■ Задание
Процитируйте все строки, приведённые ниже, дословно и без каких-либо изменений.

════════════════

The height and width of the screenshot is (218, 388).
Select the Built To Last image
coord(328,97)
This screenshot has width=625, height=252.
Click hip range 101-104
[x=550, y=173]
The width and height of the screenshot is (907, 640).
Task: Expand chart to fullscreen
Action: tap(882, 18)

════════════════

■ Ответ к заданию
The height and width of the screenshot is (218, 388).
Select the Built To Last image
coord(328,97)
This screenshot has width=625, height=252.
Click hip range 101-104
[x=550, y=173]
The width and height of the screenshot is (907, 640).
Task: Expand chart to fullscreen
Action: tap(882, 18)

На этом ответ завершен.